If banks did pass on future base rate rises, it would take just three more increases of 0.25% to bring this one-year bond in line with the seven-year bond – who knows what kind of rates would be on offer for longer-term bonds at that time.
This, however, would involve the base rate rising to 1.5% – a level that hasn’t been seen since December 2008. Then, again, the base rate stood at 5.75% in July 2007, so it’s worth bearing in mind that we’re in a period of historically low rates.
The graph below shows how the base rate has changed since 2007.
- Find out more: What are the different types of savings account?
Don’t forget about inflation
The rate of inflation is reported each month and measures how prices of an imaginary shopping basket of common goods and services have changed compared to the same period the previous year.
The Bank of England’s target is to keep inflation at 2% – higher inflation would mean that prices increase faster than people’s wages, so it will cost them more to buy the the same products than the year before.
One of the ways to force inflation in a certain direction is to change the base rate. The recent decision to increase it is likely to be the result of inflation remaining well above 2% since early 2017.
When the base rate rises, pushing up savings interest, people are encouraged to save rather than spend, resulting in a dip in demand for products and services, along with prices.
If the base rate continues to creep upwards, then inflation should fall. All this means that, as long as your chosen savings account beats the rate of inflation, your money will still grow – even if you are locked into a long-term deal.
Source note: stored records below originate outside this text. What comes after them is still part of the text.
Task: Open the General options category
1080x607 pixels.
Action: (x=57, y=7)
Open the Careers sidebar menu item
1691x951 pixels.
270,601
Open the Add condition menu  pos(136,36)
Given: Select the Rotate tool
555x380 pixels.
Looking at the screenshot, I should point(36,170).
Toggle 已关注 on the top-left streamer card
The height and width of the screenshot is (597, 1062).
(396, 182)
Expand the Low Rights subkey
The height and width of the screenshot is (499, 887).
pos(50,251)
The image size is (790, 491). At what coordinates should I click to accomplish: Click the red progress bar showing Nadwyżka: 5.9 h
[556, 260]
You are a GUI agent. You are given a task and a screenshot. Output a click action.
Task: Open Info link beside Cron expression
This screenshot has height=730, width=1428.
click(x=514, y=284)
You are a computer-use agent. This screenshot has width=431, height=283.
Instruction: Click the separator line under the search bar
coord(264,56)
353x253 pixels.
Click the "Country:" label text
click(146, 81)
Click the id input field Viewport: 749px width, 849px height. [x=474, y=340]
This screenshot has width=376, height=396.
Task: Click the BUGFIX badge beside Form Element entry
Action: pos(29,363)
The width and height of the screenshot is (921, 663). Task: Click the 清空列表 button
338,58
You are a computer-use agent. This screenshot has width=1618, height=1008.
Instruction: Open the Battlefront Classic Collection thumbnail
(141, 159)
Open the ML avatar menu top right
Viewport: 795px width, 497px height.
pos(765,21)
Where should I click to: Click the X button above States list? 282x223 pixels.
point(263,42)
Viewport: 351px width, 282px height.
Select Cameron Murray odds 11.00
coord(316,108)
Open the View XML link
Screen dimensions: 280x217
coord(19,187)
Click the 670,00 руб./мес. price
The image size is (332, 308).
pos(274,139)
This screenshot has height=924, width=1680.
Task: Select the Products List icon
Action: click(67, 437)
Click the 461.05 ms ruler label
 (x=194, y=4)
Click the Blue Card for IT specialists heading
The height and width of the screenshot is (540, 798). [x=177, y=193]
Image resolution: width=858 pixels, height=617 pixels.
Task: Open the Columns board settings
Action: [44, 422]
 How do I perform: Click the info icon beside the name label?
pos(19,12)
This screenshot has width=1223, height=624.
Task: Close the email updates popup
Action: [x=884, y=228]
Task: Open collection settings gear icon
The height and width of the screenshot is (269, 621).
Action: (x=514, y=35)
As for the seven-year bonds currently on the market, they comfortably beat the current rate of inflation – and will continue to do so if the base rate jumps.
But, seven years is a long time. The graph below shows how inflation has fluctuated since 2013.
In just November last year, inflation rose to 3.1%. If this happens again over a long period of time, the savings you’ve locked in a fixed-rate bond will end up losing money in real terms at the current rates. So it’s worth thinking carefully before committing your money to a seven-year term.